Ford Motor Company president and CEO Alan Mulally officially opened the 2010 Washington Auto Show with a folksy pitch. "I'm Alan. I'm from Ford, and I'm ready to take care of your car needs."
The Ford CEO, whose company just reported its first profitable year since 2005, went on to detail a $400 million investment program to build its next-generation Explorer at facilities in Chicago. The new mid-sized Sports Utility Vehicle, a best seller for Ford, would raise fuel efficiency 25 percent over the current model. Mulally says the move has been a top priority for the company. "Because of our size and our scale, when we make that kind of fuel efficiency, and we put [it] across the entire product line, we make a significant step forward in fuel mileage and CO2 reduction."
Ford expects hybrids and electric vehicles to make up 20 percent of its fleet by 2020, up from 3 percent today. These alternative-energy automobiles are sparking the interest of potential new-car buyer Cynthia Smith of Potomac, Maryland.
She is weighing her options along the Advanced Technologies Super Highway, a stretch of the auto show dedicated to electric and hybrid vehicles as well as those powered by hydrogen or ethanol or clean diesel. Smith says she's ready to jump into the market. "I would like to support some sort of alternative energy option. I'm tired of the standard everyday car that just keeps going up in gas and gets, in my opinion, unrealistically poor, unnecessarily poor gas mileage."
Smith eyes a silver Chevy Volt, GM's soon-to-be released electric car that will run 64 kilometers before a gasoline-powered generator kicks in to hold the charge until the vehicle can be plugged in again.
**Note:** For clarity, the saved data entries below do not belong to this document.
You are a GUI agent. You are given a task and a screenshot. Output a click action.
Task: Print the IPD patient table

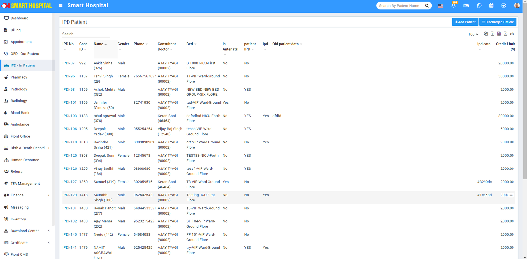pyautogui.click(x=512, y=34)
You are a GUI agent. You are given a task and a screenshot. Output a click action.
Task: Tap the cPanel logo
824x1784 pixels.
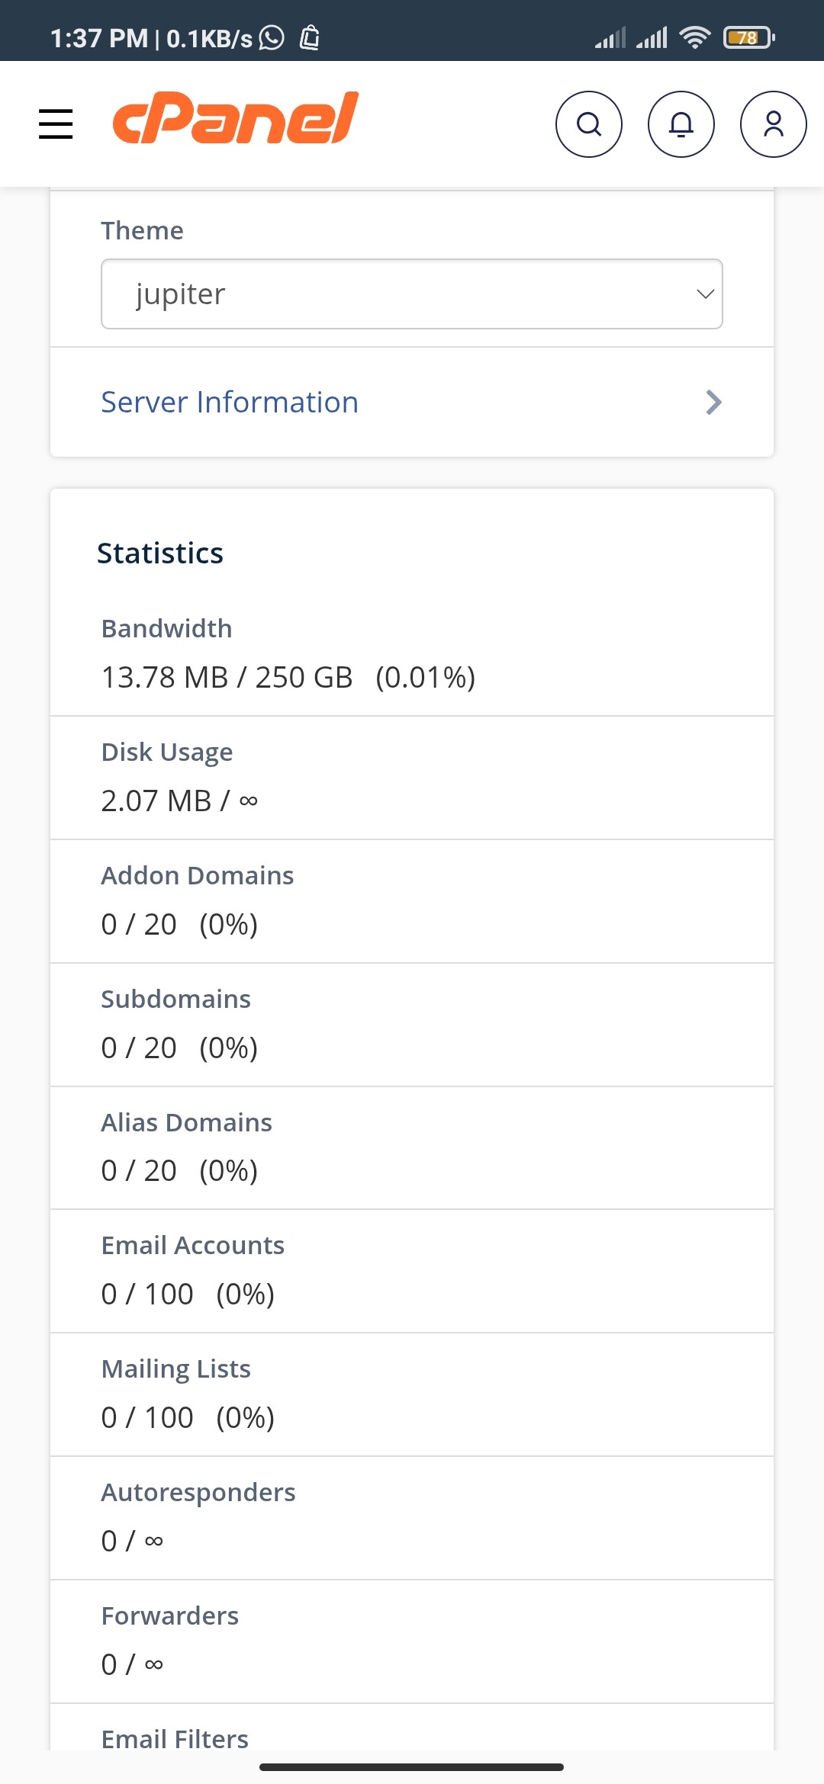pos(235,119)
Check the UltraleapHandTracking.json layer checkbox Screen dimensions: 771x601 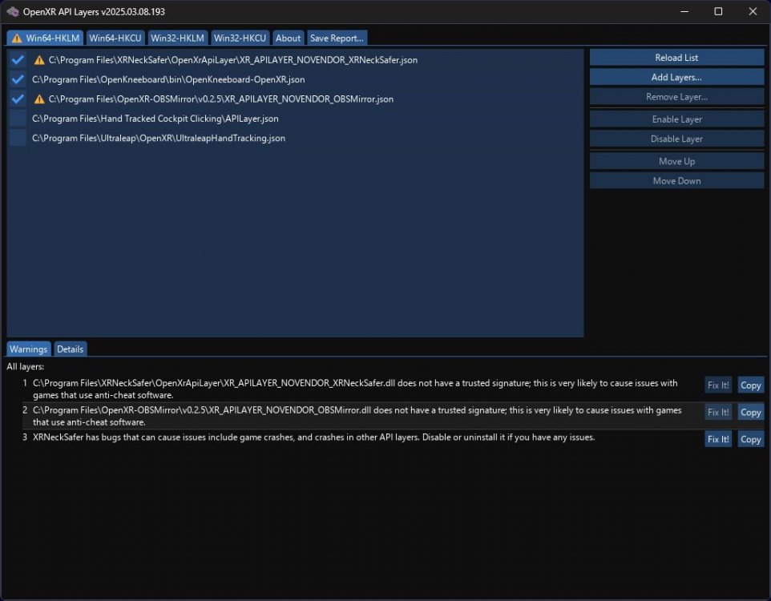pyautogui.click(x=18, y=138)
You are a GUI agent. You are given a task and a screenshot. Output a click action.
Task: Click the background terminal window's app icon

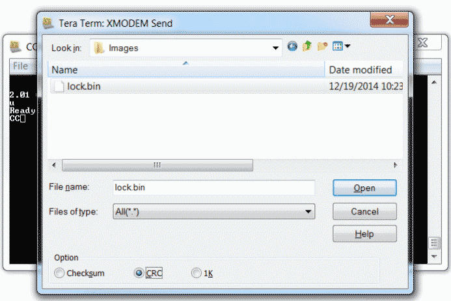(16, 47)
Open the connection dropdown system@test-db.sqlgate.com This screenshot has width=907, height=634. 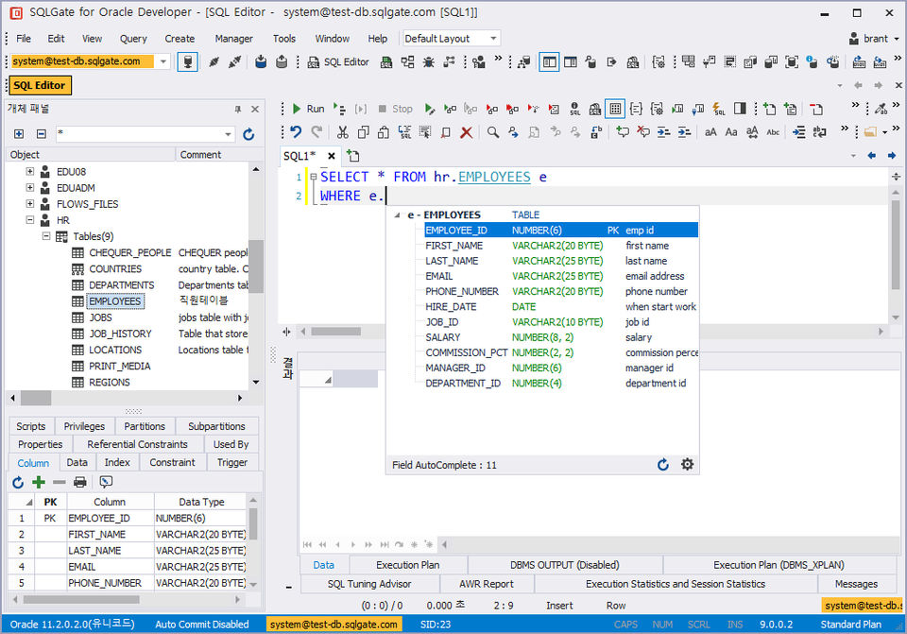(x=163, y=61)
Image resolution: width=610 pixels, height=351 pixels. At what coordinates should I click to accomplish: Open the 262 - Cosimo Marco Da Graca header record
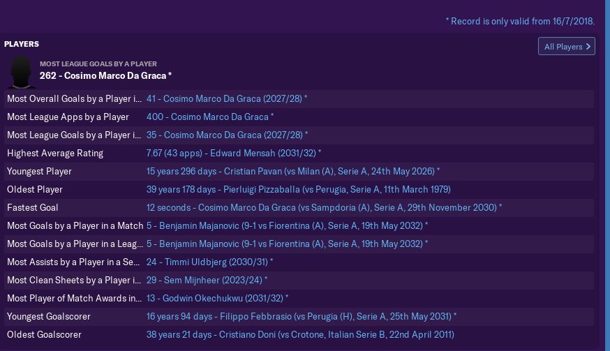(105, 75)
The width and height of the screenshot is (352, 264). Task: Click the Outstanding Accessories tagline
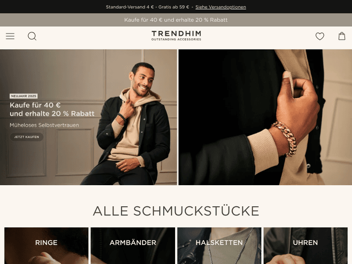click(176, 39)
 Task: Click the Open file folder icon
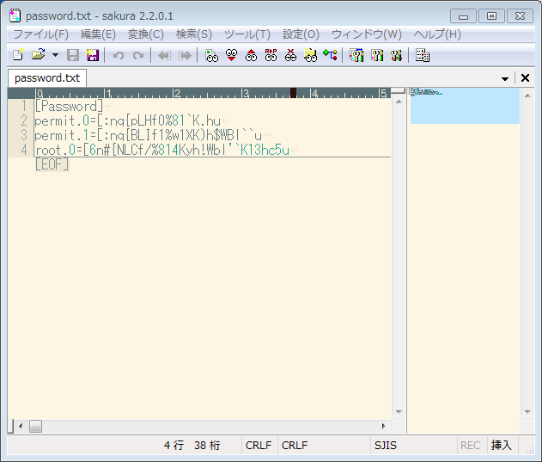(38, 56)
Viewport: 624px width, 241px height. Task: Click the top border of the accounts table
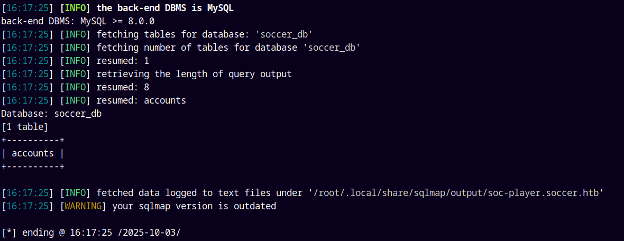33,140
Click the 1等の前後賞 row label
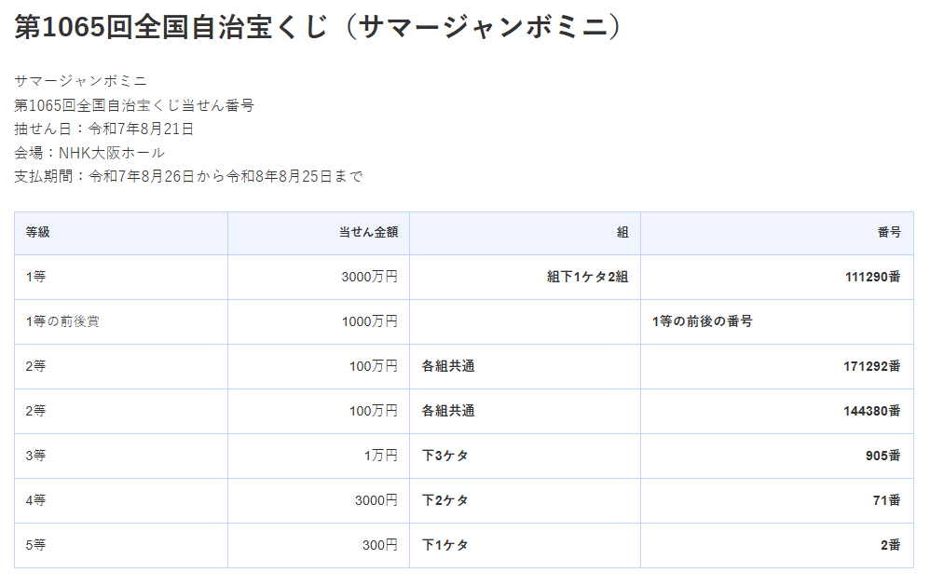Image resolution: width=930 pixels, height=586 pixels. click(63, 321)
But she's not convinced it's her best choice. "If I am going to take a long trip, I would just plain not buy a car where I was 100 percent limited to an infrastructure that isn't there yet," she says. "I am not ready to make that kind of a leap."
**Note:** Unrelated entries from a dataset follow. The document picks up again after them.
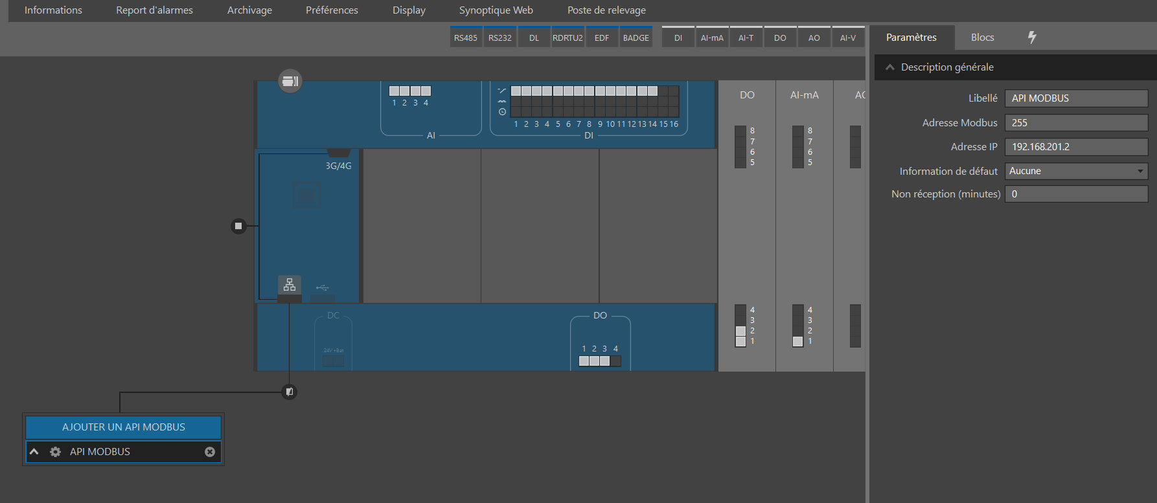Collapse the API MODBUS item with the chevron
The image size is (1157, 503).
pos(34,452)
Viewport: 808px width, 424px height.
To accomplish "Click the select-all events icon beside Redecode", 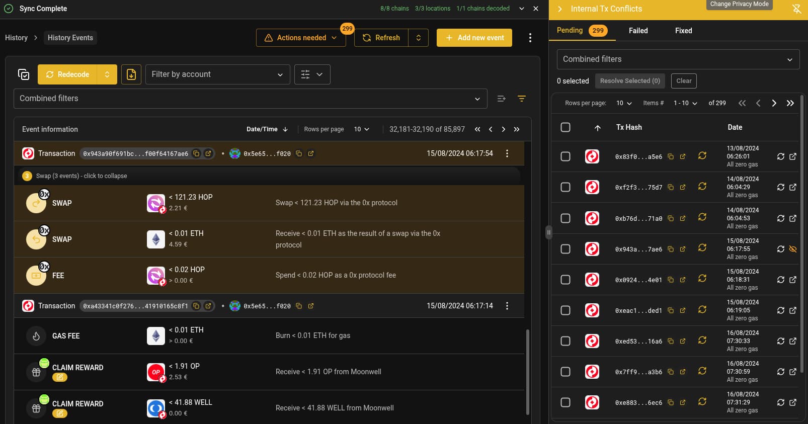I will tap(24, 74).
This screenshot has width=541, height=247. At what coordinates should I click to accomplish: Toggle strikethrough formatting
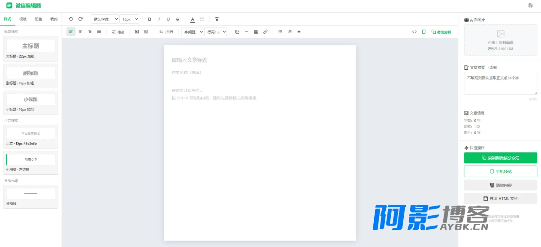[x=178, y=19]
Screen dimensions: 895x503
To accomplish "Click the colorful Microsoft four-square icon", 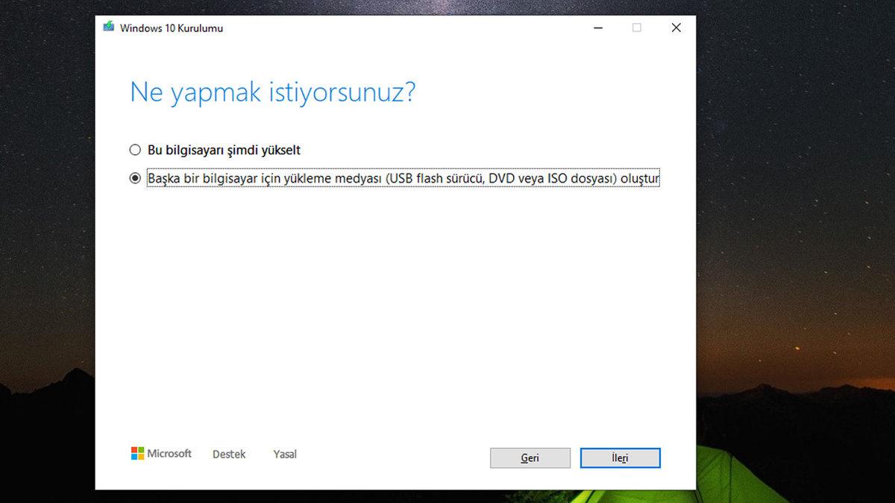I will 139,453.
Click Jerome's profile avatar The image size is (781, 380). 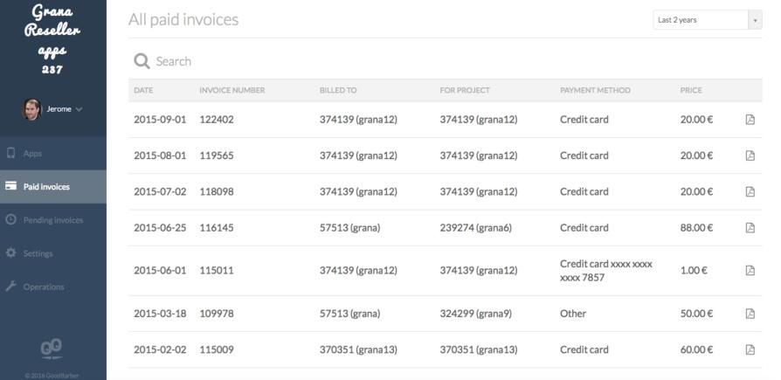[x=31, y=109]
Neither is Jeremy Stanley of Fort Washington, Maryland. He owns the best-selling Ford Explorer and is in the market for a second smaller, more fuel-efficient Ford. But he also wouldn't hesitate buying another Explorer SUV, even though its fuel economy can't match that of a hybrid or electric car. "I've never had any problems. It's never broken down on me," says Stanley. "It's four-wheel drive. I like to fish. It takes my equipment and meets my needs. It's a good car on the road."
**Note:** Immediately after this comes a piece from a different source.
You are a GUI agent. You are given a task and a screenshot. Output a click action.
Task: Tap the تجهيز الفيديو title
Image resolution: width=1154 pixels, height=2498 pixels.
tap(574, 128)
Ron Cogan, editor and publisher of the Green Car Journal, says that while the magazine gave its 2010 Green Car Vision of the Year Award to the Nissan Leaf, a zero emissions all-electric car that will hit U.S. markets next year, he would caution buyers to keep their options open as automakers transition to greener model lines.
"As much as I am a believer in electric drive and battery electric cars, that's not the exclusive technology," says Cogan. "To ignore clean diesel when we can make such an important change in how much fuel we use right now, that would be at our peril." He adds that new advances in internal combustion vehicle, that get 20-to-30 percent better fuel efficiency, are in the pipeline.
The 240 million cars on U.S. roads create 20 percent of the nation's climate changing emissions, according to Ann Mesnikoff, who came to the Washington Auto Show to see the new models. Mesnikoff heads the Green Transportation Campaign for the Sierra Club, the nation's largest environmental group. Although hybrids and electric vehicles still make up just 3 percent of the U.S. car market, she is encouraged to see that automakers seem interested in growing that share, and are thinking more seriously about cleaner, more energy-efficient vehicles.
"But beyond having an electric car, we need to see what the industry can do with their trucks. We need to see a lot of change in those gas guzzling vehicles."
Mesnikoff notes that the U.S. government is raising the minimum fuel efficiency requirements for all gasoline-powered cars across the industry, a move aimed at reducing gasoline combustion and climate changing carbon emissions. But the new standards won't go into force until 2016. Until then, says Mesnikoff, environmentalists will need to keep the pressure on automakers to keep improving engine technologies to further reduce polluting emissions.